• [Selected text]
-*-
Part 4/6: Buying The Beatles On Vinyl: Abbey Road’s Misaligned Apples and Sgt Pepper‘s Red Wavy Lines
The story so far: A bet has been struck: Buy a complete set of Beatles records on vinyl for less money than the 2012 Re-issued Box Set. The clock is ticking and the stakes are high…the loser has to listen to a Mariah Carey album. Ten times. Charity shops have produced a blank. And Amazon have reduced their price.
With the 20th October deadline fast approaching I popped across to my friendly local second hand record store – Leigh Records – where I knew that Bob, the owner, would be able to give me some advice. How exactly do you buy The Beatles on vinyl? Is it important just to buy first pressings? Or does it not really make much difference?
I asked Bob if he thought It was possible to buy a complete set of first pressing Beatles records for less than £300.
“You can – but they won’t be in great condition” was his view: “If you buy the ones with the silver box around the Parlophone label from the ’70s and ’80s you could though – maybe that would be your best bet”
Bob showed me a great copy of The White Album – number twenty thousand and something. He wanted £350 for it. I felt like I was Hugh Grant in that scene in Four Weddings when he buys a wedding present in an expensive art gallery. “Do you have anything for around forty?” I ventured…
Bob had just the thing. A number up near three hundred thousand, but an original gatefold sleeve, opening at the top and with the black inner sleeves. Discs in very good condition. An early pressing. One problem: No photos.
“What about a rare Abbey Road?” suggested Bob. “This one has a misaligned Apple logo on the back cover”. Looking at my slightly baffled look, Bob explained that some pressings of Abbey Road were rarer than others because of a printer error on the reverse of the cover. It might set me back £25, rather than £20 (or £60 mint rather than £50), but it was a genuine collectors item.
Bob also had a new copy of Let It Be (naked), complete with a 7″ single. I much prefer this version of Let It Be, so that was an easy decision – and it was an original! Another £25, but I had three tricky albums in the bag. The photos? I found a set on eBay, which admittedly had Sellotape marks on the corners, but were clearly authentic and were £15: a lot for photos, but now The White Album was complete and potentially worth more than what I paid.
That was £105 for the three records. With D-Day approaching, I felt slightly better about the bet. Bob had plenty of stock, but not everything, and I couldn’t quite get under budget. All that was standing between me and the dog-whistle pitched shrieking of Mariah Carey was a couple of bargains, but they didn’t seem to be coming my way.
-*-
• [Data]
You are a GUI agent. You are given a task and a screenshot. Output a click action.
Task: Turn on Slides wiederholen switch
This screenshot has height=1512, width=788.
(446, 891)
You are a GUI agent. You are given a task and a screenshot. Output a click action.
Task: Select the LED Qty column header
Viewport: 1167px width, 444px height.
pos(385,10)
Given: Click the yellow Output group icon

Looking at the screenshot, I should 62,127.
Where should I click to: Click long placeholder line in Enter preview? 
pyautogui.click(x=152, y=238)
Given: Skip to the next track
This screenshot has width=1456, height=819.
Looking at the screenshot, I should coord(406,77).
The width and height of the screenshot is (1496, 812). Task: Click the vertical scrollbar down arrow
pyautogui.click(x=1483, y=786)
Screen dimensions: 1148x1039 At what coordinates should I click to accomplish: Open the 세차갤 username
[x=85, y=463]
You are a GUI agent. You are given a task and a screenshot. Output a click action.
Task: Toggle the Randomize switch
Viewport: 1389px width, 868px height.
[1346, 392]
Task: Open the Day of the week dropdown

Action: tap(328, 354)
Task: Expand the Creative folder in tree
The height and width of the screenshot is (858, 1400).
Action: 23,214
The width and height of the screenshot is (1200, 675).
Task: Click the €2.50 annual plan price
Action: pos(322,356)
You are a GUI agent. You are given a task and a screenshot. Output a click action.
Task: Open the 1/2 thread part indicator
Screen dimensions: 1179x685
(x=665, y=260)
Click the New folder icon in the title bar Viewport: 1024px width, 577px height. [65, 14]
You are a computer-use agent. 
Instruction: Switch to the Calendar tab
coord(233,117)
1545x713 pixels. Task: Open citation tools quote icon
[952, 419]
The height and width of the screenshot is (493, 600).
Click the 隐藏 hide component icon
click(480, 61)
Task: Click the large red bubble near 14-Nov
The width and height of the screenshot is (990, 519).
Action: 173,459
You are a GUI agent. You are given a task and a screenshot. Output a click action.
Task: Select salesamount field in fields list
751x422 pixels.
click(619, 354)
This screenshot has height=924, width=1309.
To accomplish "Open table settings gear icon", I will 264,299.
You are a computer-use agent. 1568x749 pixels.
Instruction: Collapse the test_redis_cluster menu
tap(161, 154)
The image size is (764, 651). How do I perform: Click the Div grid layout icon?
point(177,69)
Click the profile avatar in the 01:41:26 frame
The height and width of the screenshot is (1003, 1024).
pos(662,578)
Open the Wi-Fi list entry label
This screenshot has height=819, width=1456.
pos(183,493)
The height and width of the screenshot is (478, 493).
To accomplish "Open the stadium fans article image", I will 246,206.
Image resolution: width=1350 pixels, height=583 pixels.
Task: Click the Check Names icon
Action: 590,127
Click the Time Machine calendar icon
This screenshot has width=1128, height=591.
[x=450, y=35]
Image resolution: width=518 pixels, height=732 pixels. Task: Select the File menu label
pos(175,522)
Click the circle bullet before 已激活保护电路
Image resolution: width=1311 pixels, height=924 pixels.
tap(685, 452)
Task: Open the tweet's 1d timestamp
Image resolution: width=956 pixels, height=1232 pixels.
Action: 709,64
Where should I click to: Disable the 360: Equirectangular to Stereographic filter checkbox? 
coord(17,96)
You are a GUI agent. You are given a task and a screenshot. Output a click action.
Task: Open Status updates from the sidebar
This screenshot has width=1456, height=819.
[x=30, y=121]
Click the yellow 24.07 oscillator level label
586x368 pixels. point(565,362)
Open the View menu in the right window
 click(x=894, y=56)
-*-
• [Problems and tasks]
**1.** Answer these questions from the Beatles vinyl article:
(a) How much did Bob want for the great copy of The White Album?
(b) What printer error makes some pressings of Abbey Road rarer?
(c) What is the deadline for the bet?
**2.** Reproduce the rows from the first row through the line containing "Looking at the screenshot, I should coord(406,77).", both ends included.
The rows and the article above them come from separate sources.

• [Per-task answers]
**1.**
(a) £350
(b) A misaligned Apple logo on the back cover
(c) 20th October

**2.**
You are a GUI agent. You are given a task and a screenshot. Output a click action.
Task: Turn on Slides wiederholen switch
This screenshot has height=1512, width=788.
(446, 891)
You are a GUI agent. You are given a task and a screenshot. Output a click action.
Task: Select the LED Qty column header
Viewport: 1167px width, 444px height.
pos(385,10)
Given: Click the yellow Output group icon

Looking at the screenshot, I should 62,127.
Where should I click to: Click long placeholder line in Enter preview? 
pyautogui.click(x=152, y=238)
Given: Skip to the next track
This screenshot has width=1456, height=819.
Looking at the screenshot, I should coord(406,77).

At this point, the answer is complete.